> _PROBLEM REQUIREMENTS_
From the line holding "Task: Click the Quick" to the final line of the entries, set down each line exactly, including both, and nothing more.

============================================================

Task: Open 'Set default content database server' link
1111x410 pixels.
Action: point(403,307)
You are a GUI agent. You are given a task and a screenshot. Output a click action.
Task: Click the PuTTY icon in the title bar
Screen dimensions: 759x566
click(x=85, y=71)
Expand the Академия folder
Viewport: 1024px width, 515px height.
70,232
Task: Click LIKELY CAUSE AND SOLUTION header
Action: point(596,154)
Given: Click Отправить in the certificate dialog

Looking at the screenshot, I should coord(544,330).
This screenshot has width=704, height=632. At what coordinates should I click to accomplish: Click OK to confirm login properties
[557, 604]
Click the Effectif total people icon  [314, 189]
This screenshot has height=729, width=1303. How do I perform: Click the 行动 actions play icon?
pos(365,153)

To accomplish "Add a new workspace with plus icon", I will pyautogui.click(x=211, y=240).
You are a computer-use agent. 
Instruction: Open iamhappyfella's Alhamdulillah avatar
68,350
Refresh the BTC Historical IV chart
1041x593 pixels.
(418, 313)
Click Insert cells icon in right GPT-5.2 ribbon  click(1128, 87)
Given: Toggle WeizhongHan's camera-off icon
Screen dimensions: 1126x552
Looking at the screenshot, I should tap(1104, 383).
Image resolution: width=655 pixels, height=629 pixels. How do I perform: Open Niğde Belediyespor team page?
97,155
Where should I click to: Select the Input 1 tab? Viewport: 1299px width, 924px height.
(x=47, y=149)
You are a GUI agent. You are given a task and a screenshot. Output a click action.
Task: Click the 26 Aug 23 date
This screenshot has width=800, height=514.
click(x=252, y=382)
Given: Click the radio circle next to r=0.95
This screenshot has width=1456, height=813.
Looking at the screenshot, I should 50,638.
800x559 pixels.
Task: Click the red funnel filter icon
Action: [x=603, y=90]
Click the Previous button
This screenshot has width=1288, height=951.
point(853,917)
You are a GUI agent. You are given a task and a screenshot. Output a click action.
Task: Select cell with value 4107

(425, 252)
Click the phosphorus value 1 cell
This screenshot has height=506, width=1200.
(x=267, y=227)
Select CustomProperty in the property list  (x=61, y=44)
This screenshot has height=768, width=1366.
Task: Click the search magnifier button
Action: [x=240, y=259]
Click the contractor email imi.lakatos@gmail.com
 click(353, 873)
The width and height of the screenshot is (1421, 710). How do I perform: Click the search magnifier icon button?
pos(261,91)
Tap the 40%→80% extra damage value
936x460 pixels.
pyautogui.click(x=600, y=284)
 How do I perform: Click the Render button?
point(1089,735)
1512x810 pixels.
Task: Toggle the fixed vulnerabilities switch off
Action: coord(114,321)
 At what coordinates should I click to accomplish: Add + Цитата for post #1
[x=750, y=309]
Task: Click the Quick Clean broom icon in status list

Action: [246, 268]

============================================================

> _RESULT OF THIS EXERCISE_
Task: Click the Quick Clean broom icon in status list

Action: [246, 268]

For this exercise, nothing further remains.